Tips For Training An Older Dog

Tips For Training An Older Dog

The age of your dog can often affect how you should train him. The elements are the basically the same but, the process can be longer and more difficult. Follow these few simple tips and you will have a well trained older dog in no time.

    • Patience:  No matter how old your dog is you will need to have patience to train him however, older dogs might require even more patience because you may have to correct old habits and work extra hard to get him to obey. It is important to keep training sessions short and frequent. Be patient and learn to read your dog’s signals so you know when he is tiring or becoming frustrated. Never lose your cool when training an older dog or you may be working in vain. I’m sure it was an impatient person who coined the phrase, “You can’t teach an old dog new tricks.”
    • Time:  It really depends on the dog but, some older dogs take longer to train than puppies and some take less time. It might depend on his history. If you have a dog that is coming from a well-trained back ground then he may take to your training much quicker than a puppy. However, if you have a dog that is a rescue or is from a background that had no formal training then your dog may require more time than a younger dog.
    • Minimize Distractions:  Training sessions for most dogs should begin in an environment with as little distractions as possible. It is particularly important with other dogs to make sure the area is quiet. Older dogs, especially rescues are more likely to be distracted or even afraid of loud noises.
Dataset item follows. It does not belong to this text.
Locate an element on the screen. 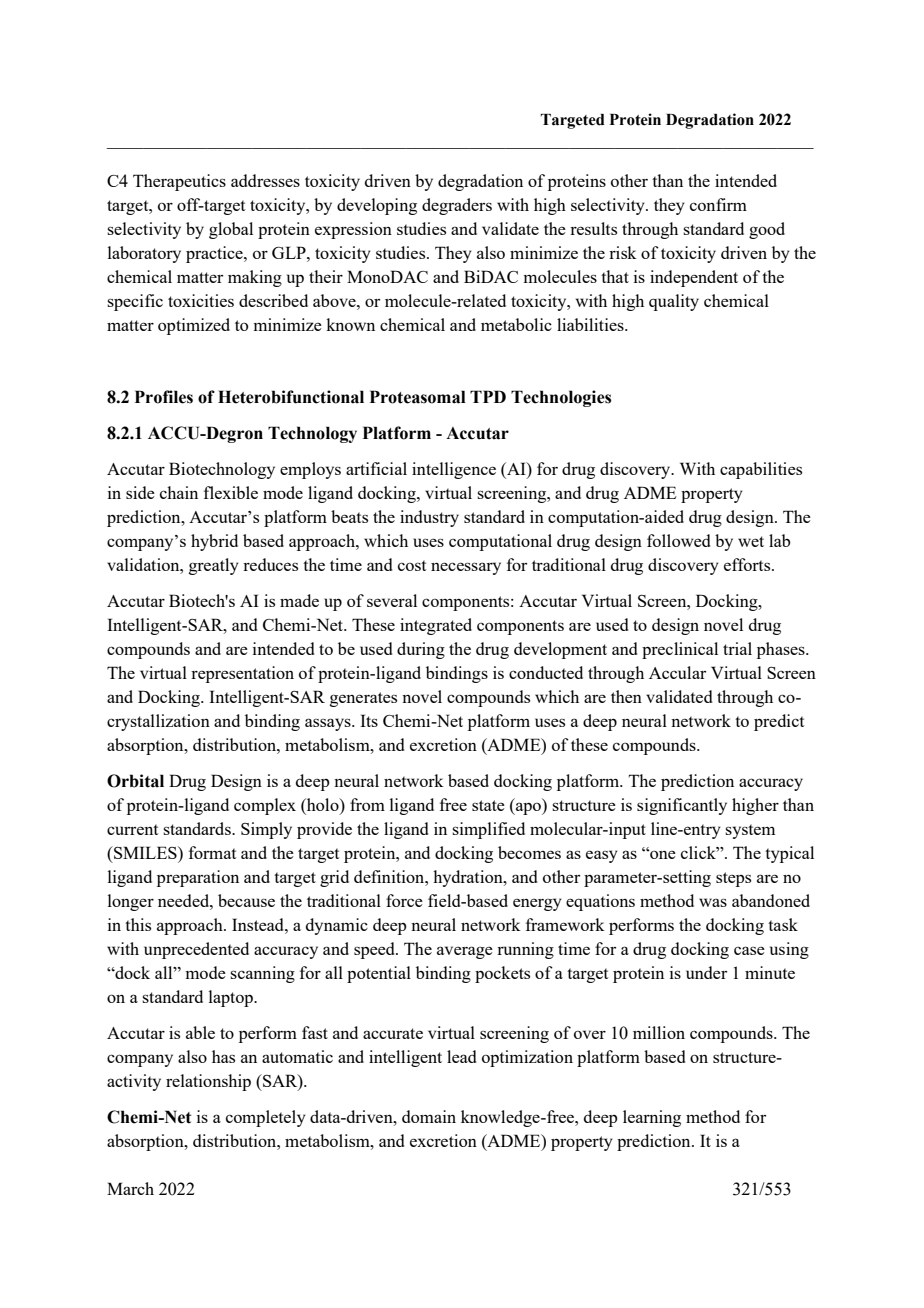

Loud noises aren’t the only distractions, things such as other dogs barking or even children playing can be stressful for an older dog when he is trying to train.
    • Understanding:  With older dogs it is paramount that develop a relationship with him before training. Once you begin training and he seems distracted or confused, try to figure out why he is not following your commands. For example, he may be confused because of previous training and may misunderstand your commands. Your older dog already has fears in place and may completely ignore your commands simply because he is scared of something, such as tone of voice or even cars going by on the highway. If his background is unknown it will take a lot of understanding to figure out the best way to communicate with him.
    • Be creative:  If your typical method of training just isn’t working for him you may have to get a little more creative. Unlike the blank canvas you have in a puppy an older dog may have a world of information or training that doesn’t fit your commands. So be creative, if he doesn’t comprehend the “come” command, you may have to try a new word for that command.
    • Family Involvement:  It is important when training a dog, especially an older dog that you involve everyone who lives with your dog. An older re-homed dog may have preconceived notions about certain sexes or ages of people. For example, he may have been previously hurt or allowed to be squeezed by a child and therefore may be alarmed by your children or may even become aggressive toward them. If you involve them from the very start of the training it will help your dog to gain trust and respect for everyone in the family, not just one person.

One of the best ways to bond with an older dog especially if he is being re-homed is to train him. He learns a lot about you during the training process and will develop trust and loyalty just like a puppy will. Training grows your relationship with your dog and helps him to feel that he has a purpose in his new environment. Whether your training is successful or not will depend largely on your attitude and willingness to understand your dog and his reactions. Stick with the training and remember that you CAN teach an old dog new tricks!